I believe in letting others find their place by whatever means they choose. I am not in charge of other people. God is. He knows each person individually and He knows them and can take care of them and guide them to where they need to be. But it's not up to me. I also don't believe it's up to any politicians or government officials to decide. This is why I decided to support marriage equality.
Of course I have many friends who did not see things the same way. I have friends who did, yes. But everyone's views are tainted by something and I just felt like I was floating in a bunch of biased articles and information as I continued to research the church's viewpoint as well as what other people said. Even LDS people.
The more I stuck to what I said, the more horrible I began to feel, the more reading I did...and the further I felt I was pushing something good away. I hated it. I didn't want to go back on what I believed in. I didn't want to betray other beliefs. I was so conflicted. Then I had a REALLY BAD day where everything felt upside down and just plane wrong.
I had a visit from a friend that day. She is not LDS, but she is very devout and believes in true principles. I expected her to take a side and give me a lecture the same way my Facebook friends had done. The same way I had been doing to my Facebook friends. Sadly.
But she didn't. She stood there listening to me talk about my inner conflict and frustrations and responded with simply saying: It's not between you and your friends or even between you and your church. It's between you and God, and it looks to me like you need to do some real praying to set things right between you and God. No one else can tell you that.
I had been afraid to pray. Actually, sort of avoiding it. I would say my prayers, and once in a while feel that little push to pray about this subject, but I always would push it away. Because I was scared of the answers I would receive. I was afraid that God would tell me I was wrong. I felt like I had to be right. My loved ones deserve happiness the same as anyone.

> RECORDS PROVIDED
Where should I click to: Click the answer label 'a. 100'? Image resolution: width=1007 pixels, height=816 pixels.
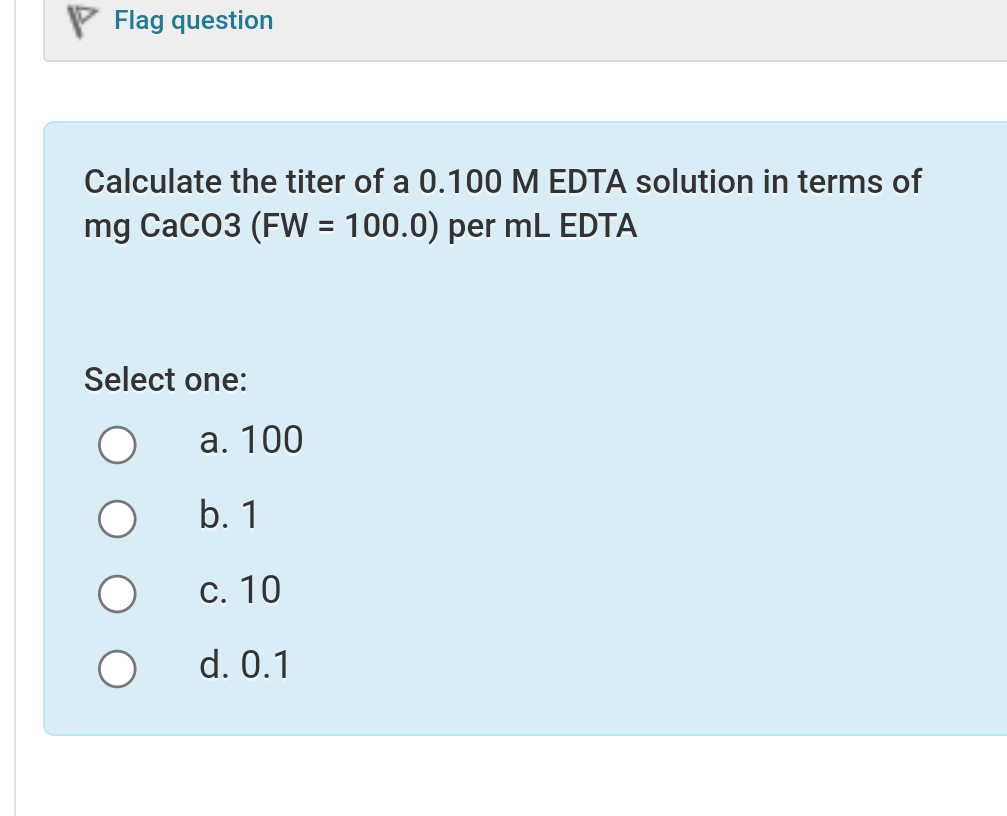[x=251, y=440]
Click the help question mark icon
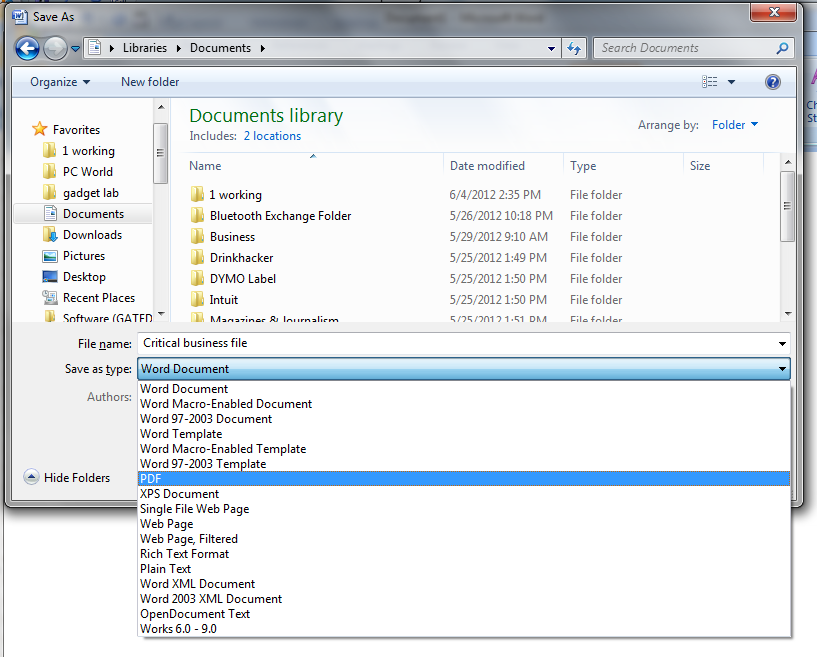 point(772,82)
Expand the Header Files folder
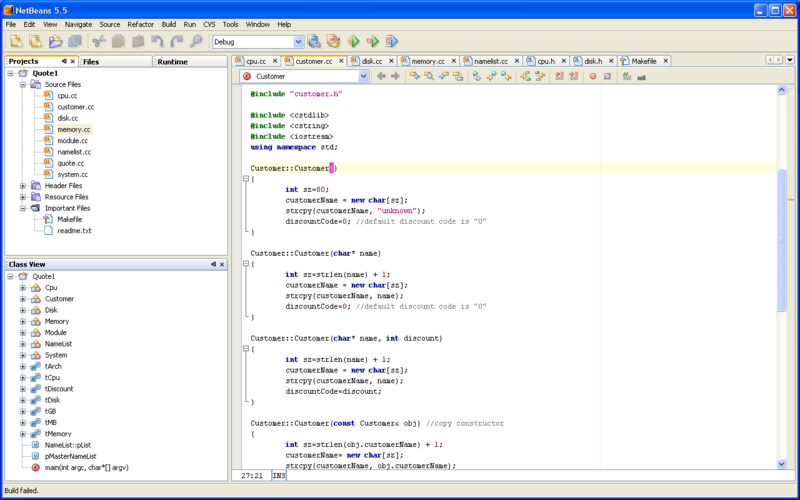Viewport: 800px width, 500px height. (x=24, y=185)
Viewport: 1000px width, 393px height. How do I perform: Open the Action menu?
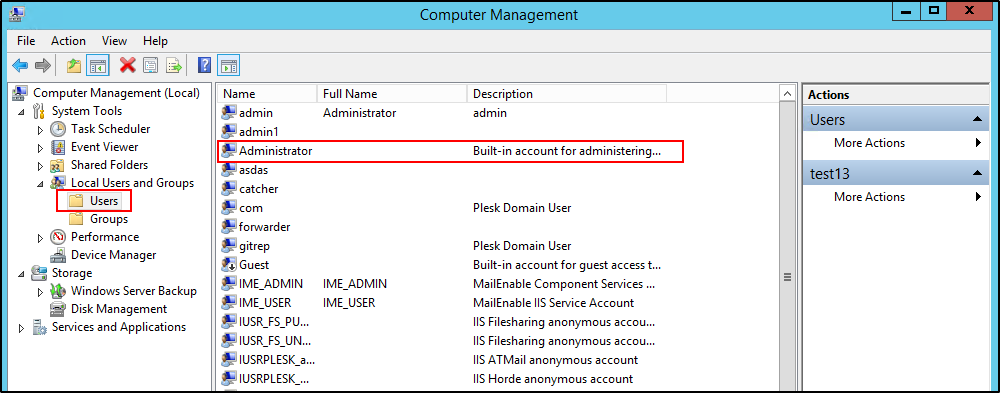pos(68,41)
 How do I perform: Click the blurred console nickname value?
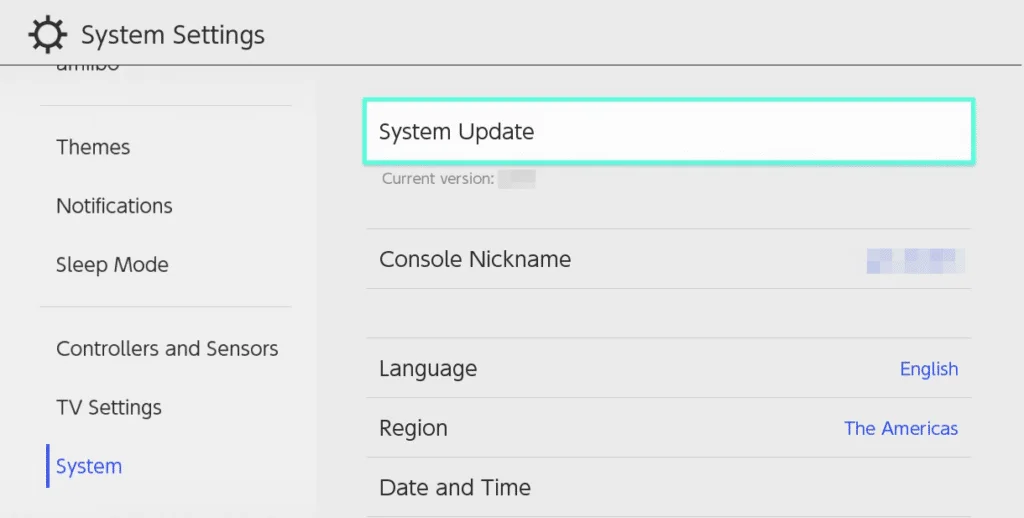[914, 261]
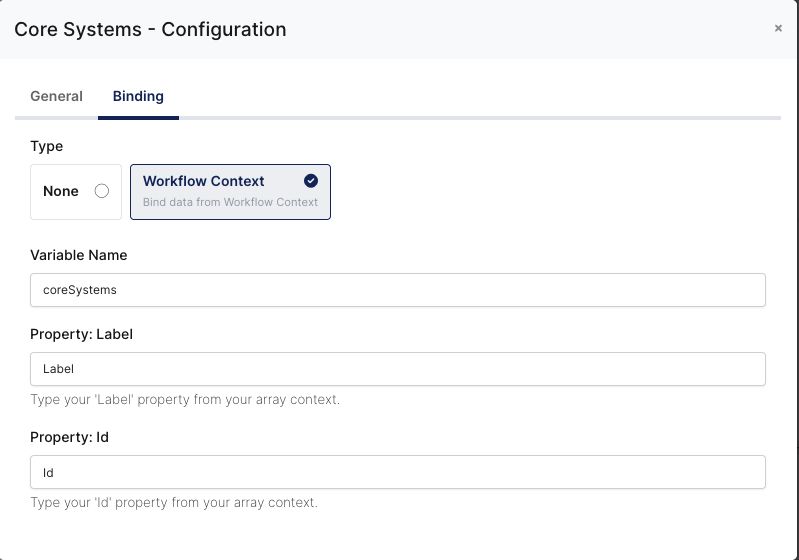Click the 'Type' section heading

[x=47, y=146]
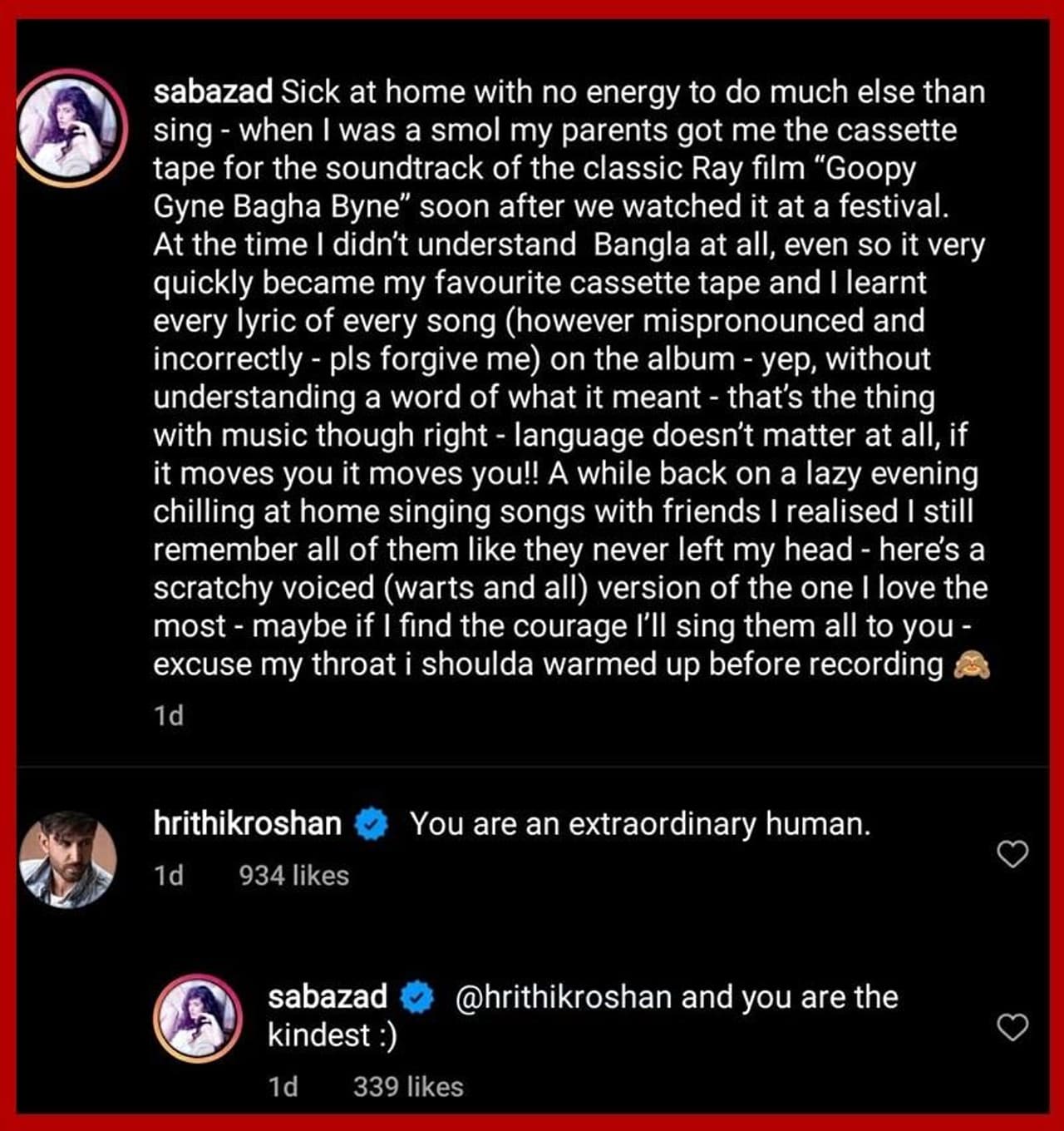
Task: Click the 1d timestamp under hrithikroshan's comment
Action: pyautogui.click(x=169, y=875)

> THINGS TO DO
**1)** In the essay on faith and marriage equality, list each thing the writer says they were afraid or scared of.
**2)** Resume the essay on faith and marriage equality after its final sentence.
The entries play no part in what comes next.

> ANSWERS IN ORDER
**1)**
- Praying
- The answers they would receive
- That God would tell them they were wrong

**2)**
I decided the entire Facebook discussion was driving the spirit away from me. So I backed down and ended all discussions on the topic on Facebook. I was not helping anyone by sharing my stubborn spirit with other people. In fact, I was probably feeding the adversary's plan. It makes me want to cry to even admit that.
But the truth is, I am right to an extent. My homosexual friends and family members are indeed children of God and God loves them. They deserve all happiness. They deserve to be embraced and loved and fulfilled in life. But having marriage with someone of the same sex, as much as it may seem to be the answer, will not in fact bring them the happiness they crave. I wish it were that simple. I wish they could just find a spouse and get married and live happily ever after.
But that is a fairy tale that doesn't exist. Even for a straight person! Marriage was not the happily ever after fairy tale ending for me, and I don't know anyone who would say they had one either when they were married. It wouldn't be that way for a homosexual either.
I then read this article which helped me see the issue a little clearer from a non-religious perspective.
The entire thing breaks my heart. Because I truly love these people and I know they are good. I understand where they are coming from and why they are fighting so hard for the things they want in their lives. But I honestly feel now that what they are fighting for so hard, while they believe it will bring them happiness, will in fact bring sadness...even at a catastrophic level.
I was being stubborn. I didn't yield to the spirit. Now that I have, it feels a lot better. I'm more at home in my heart. I will continue to support and love homosexuals. Because they deserve finding every happiness in their lives. But sometimes God's plan for that happiness is different then ours. Sometimes following His will is harder then we can even imagine, because it goes against what we think is the best way. But He sees all. HE knows all. All we have to do is trust in that and stop being stubborn. Choose humility. Choose gentleness. Choose to be patient. Sue for peace.